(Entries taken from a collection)

▼

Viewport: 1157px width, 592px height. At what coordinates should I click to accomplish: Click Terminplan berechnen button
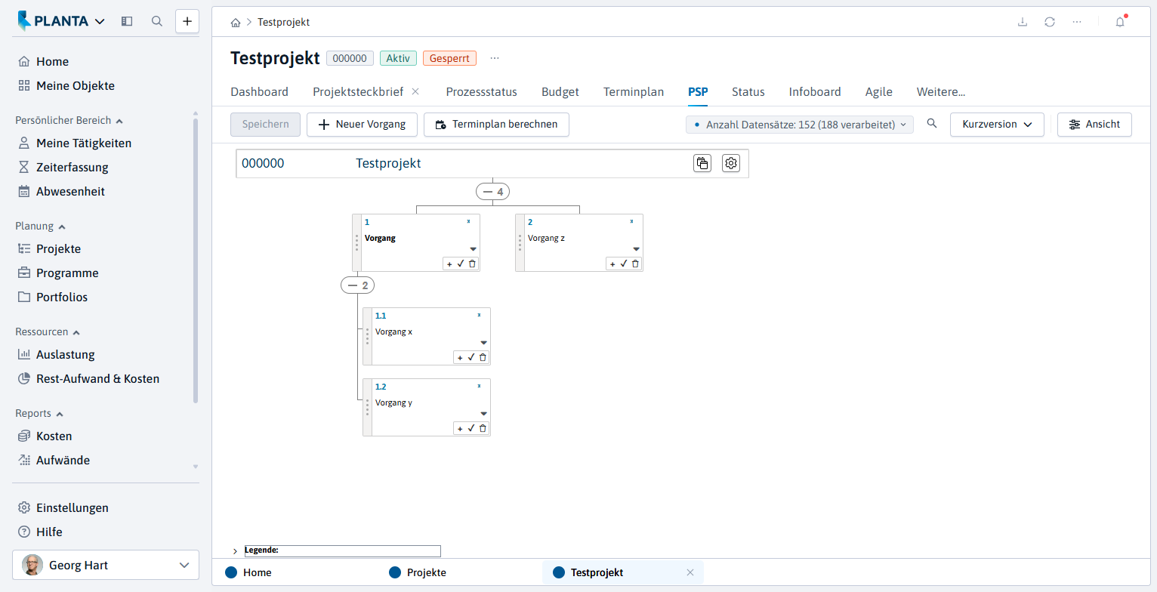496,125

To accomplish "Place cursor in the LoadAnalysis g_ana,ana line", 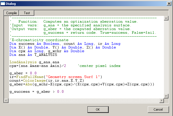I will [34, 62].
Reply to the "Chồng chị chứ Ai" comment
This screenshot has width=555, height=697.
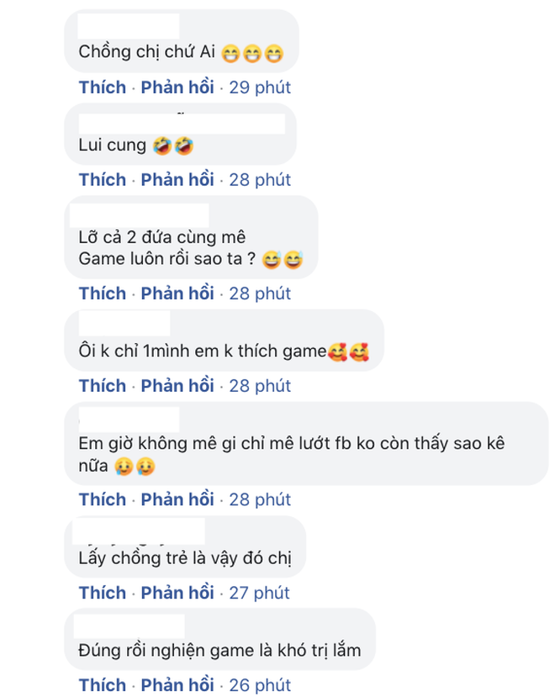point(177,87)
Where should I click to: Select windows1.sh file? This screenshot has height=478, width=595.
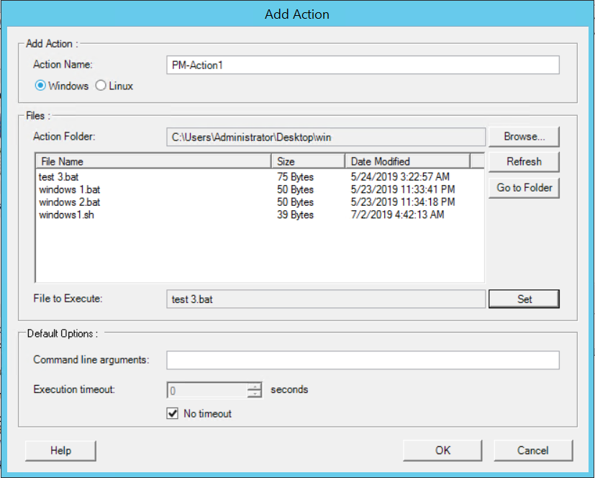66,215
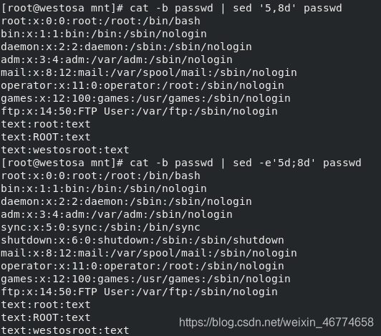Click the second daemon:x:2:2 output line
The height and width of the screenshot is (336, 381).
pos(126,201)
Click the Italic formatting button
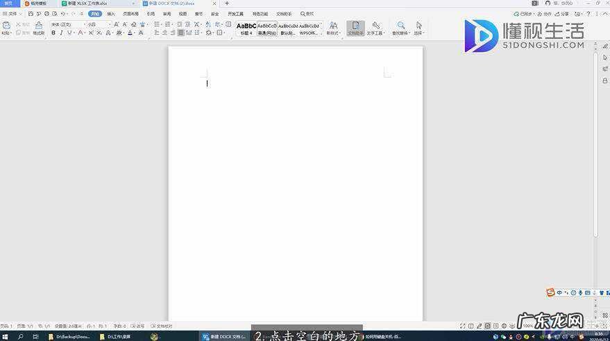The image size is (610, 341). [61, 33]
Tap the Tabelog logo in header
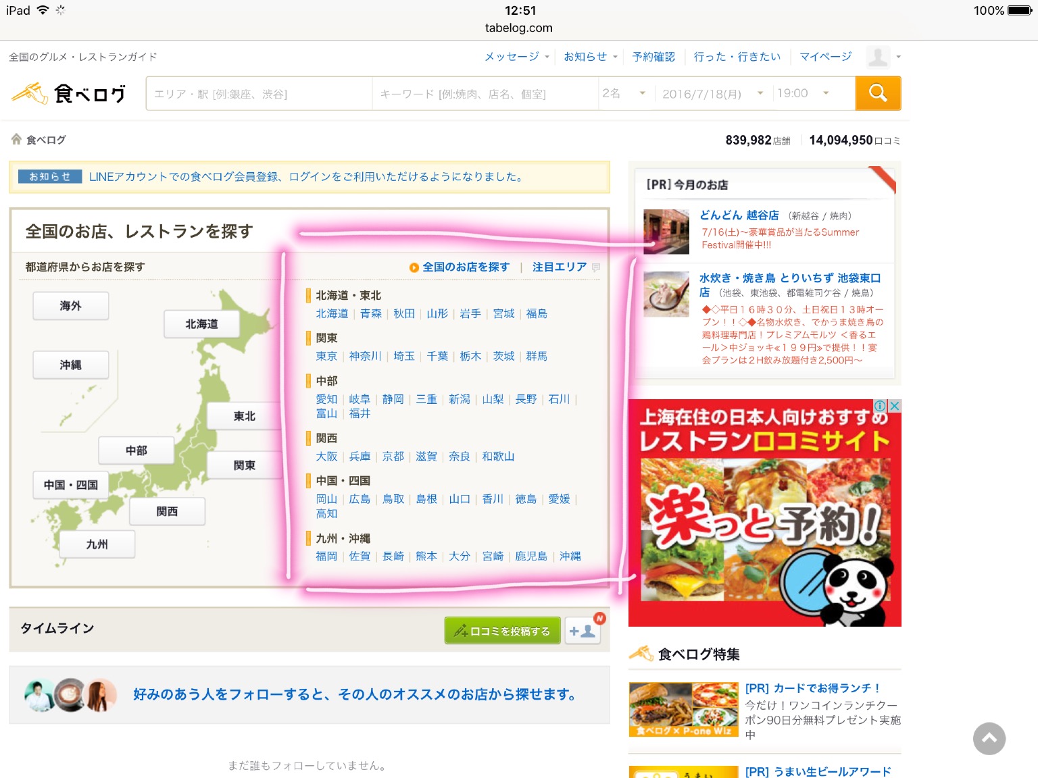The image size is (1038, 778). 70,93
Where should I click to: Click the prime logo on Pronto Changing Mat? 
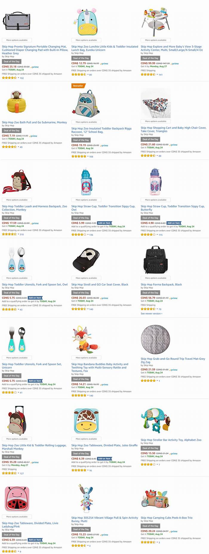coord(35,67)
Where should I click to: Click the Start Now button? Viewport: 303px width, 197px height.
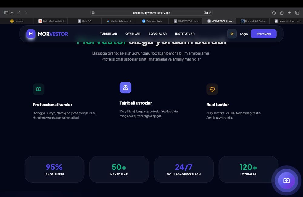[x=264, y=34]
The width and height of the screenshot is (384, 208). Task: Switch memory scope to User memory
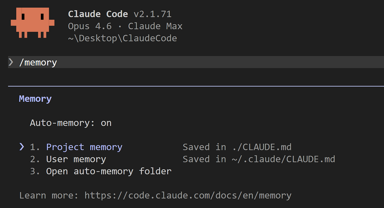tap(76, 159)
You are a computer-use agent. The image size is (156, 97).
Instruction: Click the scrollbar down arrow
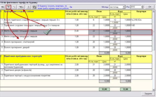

▲

What is needed is an exact transcription of the lines from the one holding "You are a computer-use" to the end of the data, with every picture left out.

You are a computer-use agent. The image size is (156, 97).
Instruction: Click the scrollbar down arrow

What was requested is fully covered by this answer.